Pioneiros falam sobre a grilagem de terras nos anos 1940 e 1950
Em 1946, o mineiro Enéias Tirapeli passou por uma situação vivida por muitos outros pioneiros de Paranavaí, no Noroeste do Paraná, entre as décadas de 1940 e 1950: teve as terras griladas durante uma viagem de visita aos familiares.
Tirapeli contou que quando chegou a Paranavaí a colônia era administrada pelo marceneiro curitibano Hugo Doubek, também responsável por emitir documentações de imóveis que asseguravam o direito de posse. “Naquele tempo, quando um lote não custava nada, levava de um a dois anos para cortarem o terreno”, garantiu o pioneiro mineiro.
Certa vez, Tirapeli viajou até São Paulo para visitar a sogra e quando retornou a Paranavaí tinham grilado seus oito imóveis. “Perdi até as mandiocas que tinha plantado.

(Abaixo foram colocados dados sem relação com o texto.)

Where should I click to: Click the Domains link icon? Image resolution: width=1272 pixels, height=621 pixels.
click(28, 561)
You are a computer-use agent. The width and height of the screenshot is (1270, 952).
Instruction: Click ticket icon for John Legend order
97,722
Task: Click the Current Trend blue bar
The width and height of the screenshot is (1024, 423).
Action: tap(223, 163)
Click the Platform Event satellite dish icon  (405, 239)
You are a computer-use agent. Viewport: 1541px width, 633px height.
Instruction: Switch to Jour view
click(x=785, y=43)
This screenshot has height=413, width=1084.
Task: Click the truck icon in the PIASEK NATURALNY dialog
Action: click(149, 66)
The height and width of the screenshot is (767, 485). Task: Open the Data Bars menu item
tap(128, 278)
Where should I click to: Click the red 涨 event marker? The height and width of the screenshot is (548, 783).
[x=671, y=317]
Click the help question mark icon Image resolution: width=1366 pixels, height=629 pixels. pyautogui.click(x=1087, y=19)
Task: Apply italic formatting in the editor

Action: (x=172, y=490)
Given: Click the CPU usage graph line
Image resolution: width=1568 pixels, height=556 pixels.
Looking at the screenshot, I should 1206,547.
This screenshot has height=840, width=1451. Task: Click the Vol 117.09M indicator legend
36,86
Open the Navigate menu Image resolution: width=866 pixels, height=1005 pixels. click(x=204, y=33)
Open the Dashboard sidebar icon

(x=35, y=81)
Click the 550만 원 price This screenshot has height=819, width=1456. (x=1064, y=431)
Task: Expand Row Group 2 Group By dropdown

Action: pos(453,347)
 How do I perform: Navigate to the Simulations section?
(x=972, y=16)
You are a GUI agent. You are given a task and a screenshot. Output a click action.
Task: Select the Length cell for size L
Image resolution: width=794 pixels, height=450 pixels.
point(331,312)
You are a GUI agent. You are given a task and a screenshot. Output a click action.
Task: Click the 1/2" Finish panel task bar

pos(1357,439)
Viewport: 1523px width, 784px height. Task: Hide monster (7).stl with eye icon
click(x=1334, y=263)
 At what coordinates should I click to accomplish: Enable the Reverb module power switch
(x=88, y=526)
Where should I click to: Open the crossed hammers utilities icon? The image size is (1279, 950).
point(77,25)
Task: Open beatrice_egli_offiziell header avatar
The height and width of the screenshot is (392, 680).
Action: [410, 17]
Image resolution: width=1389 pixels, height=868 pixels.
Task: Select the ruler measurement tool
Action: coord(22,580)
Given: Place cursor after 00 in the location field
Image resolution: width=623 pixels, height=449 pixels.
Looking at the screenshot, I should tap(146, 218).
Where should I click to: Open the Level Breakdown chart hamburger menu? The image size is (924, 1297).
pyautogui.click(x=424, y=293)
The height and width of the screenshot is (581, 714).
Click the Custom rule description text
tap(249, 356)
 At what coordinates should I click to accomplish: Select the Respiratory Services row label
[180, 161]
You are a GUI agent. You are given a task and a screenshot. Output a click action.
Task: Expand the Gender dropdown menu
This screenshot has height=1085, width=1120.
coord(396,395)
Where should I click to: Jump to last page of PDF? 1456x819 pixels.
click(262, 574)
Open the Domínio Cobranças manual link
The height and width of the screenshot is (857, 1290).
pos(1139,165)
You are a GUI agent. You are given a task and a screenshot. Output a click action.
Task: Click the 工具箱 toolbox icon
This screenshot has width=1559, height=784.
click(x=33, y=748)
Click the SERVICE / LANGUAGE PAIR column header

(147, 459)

O pessoal dizia é meu e era mesmo. Ninguém contrariava. Já tinha polícia aqui, mas não adiantava porque o costume era o sujeito construir em cima e se declarar dono”, afirmou o mineiro.
De acordo com a pioneira paulista Isabel Andreo Machado, era muito comum nas décadas de 1940 e 1950, as pessoas assumirem propriedades de terras sem terem qualquer documentação. “Havia muita briga e morte. Eu cheguei a ver o assassinato do sogro do Mauro Valério em frente à Caixa Econômica Federal por causa disso”, revelou a pioneira fluminense Palmira Gonçalves Egger.
Conforme palavras do pioneiro cearense João Mariano, o período mais intenso de crimes motivados pela posse de terras perdurou por mais de dez anos, de 1945 até 1956. “A partir de 1957 que a coisa começou a melhorar porque já havia uma boa força policial na cidade. Antes disso, Paranavaí era uma terra onde cada um fazia o que bem entendia. Quando o crime era causado por gente graúda a polícia não ousava interferir”, enfatizou Mariano que viu muita gente conhecida morrer em conflitos com grileiros por não querer abrir mão de um terreno.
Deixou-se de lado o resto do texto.